**The task:**
Extract every line below that contains the word "named".

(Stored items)
►

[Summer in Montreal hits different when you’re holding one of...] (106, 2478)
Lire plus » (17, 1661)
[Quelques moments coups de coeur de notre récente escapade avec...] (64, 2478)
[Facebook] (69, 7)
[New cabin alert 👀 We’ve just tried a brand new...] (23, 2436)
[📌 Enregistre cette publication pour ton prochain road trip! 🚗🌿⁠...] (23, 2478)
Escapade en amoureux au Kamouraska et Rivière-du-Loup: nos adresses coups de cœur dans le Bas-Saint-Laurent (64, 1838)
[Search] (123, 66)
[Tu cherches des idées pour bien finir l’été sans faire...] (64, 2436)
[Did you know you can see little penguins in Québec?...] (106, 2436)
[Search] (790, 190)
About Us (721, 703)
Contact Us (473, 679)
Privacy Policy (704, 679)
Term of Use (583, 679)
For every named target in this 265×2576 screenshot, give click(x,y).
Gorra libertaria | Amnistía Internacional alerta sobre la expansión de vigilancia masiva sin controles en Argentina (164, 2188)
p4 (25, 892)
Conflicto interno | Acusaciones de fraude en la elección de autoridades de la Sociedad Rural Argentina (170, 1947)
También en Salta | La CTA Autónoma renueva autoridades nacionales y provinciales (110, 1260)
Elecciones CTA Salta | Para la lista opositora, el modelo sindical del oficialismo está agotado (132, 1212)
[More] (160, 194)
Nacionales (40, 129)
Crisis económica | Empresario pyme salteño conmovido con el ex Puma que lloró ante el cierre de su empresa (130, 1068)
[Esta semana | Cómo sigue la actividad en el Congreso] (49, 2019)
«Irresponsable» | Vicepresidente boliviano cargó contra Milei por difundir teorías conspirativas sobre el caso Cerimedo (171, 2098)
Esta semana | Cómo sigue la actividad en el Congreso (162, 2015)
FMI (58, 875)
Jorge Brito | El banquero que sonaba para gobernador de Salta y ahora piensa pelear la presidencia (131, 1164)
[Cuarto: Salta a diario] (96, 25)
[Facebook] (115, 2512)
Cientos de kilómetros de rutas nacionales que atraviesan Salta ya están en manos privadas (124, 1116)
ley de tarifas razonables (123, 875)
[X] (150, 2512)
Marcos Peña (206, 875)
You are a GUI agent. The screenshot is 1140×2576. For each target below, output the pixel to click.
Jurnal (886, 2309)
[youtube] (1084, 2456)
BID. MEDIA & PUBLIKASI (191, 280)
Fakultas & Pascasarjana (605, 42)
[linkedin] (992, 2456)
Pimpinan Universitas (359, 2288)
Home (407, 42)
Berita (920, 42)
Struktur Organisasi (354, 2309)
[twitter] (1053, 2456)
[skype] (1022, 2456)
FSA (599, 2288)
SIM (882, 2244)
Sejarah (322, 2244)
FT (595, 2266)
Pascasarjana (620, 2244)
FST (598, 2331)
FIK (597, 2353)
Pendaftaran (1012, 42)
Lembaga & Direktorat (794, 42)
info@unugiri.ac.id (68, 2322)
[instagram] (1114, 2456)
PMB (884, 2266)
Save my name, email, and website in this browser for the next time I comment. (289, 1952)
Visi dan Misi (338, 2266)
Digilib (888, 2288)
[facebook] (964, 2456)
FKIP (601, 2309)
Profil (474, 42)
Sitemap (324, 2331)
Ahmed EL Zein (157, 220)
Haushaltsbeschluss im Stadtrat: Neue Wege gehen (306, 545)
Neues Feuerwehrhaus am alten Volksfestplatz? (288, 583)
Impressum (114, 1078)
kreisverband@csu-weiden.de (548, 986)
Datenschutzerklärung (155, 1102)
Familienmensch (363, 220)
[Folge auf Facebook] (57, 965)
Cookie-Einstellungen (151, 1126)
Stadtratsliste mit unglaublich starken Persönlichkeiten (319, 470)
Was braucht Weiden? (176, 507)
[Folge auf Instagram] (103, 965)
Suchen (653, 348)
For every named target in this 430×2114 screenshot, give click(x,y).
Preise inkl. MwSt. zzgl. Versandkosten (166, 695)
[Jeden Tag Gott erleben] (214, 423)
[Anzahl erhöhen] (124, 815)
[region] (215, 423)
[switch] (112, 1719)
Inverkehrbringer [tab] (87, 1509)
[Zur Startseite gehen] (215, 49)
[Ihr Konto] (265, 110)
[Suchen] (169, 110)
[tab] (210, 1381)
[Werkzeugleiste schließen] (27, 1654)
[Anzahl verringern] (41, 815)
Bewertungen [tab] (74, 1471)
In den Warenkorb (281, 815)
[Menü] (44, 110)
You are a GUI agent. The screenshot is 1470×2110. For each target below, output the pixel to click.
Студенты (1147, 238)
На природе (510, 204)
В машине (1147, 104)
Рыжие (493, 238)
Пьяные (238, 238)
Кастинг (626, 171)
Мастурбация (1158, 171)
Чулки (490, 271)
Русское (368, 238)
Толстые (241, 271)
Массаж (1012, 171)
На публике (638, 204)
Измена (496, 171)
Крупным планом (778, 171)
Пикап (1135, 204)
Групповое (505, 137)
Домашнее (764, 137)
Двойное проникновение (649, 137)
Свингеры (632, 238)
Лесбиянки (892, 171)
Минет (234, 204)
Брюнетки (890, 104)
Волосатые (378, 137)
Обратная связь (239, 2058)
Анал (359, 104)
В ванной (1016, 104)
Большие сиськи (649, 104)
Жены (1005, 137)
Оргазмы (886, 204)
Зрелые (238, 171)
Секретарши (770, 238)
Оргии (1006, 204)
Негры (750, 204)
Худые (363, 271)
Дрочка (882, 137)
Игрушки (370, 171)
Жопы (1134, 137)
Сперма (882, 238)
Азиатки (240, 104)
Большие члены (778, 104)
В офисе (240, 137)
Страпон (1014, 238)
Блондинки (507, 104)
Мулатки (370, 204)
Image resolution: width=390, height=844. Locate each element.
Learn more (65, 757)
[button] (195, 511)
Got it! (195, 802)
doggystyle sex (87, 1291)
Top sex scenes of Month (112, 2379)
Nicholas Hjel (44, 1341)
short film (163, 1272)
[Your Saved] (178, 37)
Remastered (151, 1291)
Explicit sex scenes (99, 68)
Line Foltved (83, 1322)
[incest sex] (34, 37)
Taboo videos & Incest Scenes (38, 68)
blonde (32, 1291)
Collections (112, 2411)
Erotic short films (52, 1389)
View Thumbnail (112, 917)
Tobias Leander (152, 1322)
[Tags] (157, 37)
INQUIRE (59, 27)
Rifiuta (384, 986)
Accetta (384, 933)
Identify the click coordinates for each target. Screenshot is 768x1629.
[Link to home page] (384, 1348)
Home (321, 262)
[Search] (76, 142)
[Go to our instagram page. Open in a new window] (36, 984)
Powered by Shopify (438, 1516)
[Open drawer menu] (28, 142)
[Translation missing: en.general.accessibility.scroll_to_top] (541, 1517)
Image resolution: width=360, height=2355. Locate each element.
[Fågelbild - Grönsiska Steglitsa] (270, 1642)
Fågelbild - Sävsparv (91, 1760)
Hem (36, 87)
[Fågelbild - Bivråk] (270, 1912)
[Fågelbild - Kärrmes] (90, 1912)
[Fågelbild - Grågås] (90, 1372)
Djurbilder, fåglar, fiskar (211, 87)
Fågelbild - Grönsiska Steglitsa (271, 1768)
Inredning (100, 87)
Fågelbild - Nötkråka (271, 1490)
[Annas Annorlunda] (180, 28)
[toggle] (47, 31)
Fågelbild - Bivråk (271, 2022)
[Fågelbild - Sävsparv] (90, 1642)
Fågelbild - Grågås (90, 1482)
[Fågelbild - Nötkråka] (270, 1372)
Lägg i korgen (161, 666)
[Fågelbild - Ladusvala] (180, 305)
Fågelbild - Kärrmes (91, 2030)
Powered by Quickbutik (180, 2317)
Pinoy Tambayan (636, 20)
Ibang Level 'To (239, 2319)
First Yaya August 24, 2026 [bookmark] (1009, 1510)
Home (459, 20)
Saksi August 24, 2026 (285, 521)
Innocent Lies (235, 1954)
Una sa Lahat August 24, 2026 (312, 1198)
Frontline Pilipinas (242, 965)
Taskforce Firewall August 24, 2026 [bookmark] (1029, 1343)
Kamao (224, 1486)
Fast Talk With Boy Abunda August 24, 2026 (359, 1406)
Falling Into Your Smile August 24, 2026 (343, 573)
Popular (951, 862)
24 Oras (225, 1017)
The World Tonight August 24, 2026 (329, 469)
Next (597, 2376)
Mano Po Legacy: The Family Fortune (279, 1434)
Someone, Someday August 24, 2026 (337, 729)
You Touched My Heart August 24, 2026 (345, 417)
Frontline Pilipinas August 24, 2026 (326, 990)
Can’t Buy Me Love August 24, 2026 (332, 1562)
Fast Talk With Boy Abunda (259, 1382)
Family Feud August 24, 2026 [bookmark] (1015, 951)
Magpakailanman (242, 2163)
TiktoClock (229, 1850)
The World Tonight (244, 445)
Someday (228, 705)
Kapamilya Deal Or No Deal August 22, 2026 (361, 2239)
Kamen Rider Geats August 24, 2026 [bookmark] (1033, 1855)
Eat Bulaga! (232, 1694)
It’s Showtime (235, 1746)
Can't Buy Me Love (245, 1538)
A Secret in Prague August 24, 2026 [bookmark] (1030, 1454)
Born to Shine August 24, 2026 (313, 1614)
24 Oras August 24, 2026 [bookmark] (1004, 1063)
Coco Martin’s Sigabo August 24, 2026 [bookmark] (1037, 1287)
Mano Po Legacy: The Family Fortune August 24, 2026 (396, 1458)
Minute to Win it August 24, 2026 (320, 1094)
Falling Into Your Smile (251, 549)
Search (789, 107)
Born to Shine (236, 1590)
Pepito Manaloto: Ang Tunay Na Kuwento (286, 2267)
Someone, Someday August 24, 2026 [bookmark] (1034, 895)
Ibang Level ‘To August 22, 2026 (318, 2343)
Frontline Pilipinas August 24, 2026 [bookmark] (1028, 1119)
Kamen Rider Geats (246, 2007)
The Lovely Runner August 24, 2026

◄

**Result below:**
For every named target in this 265×2576 screenshot, give click(x,y).
For every named target in this 430×2114 screenshot, give click(x,y).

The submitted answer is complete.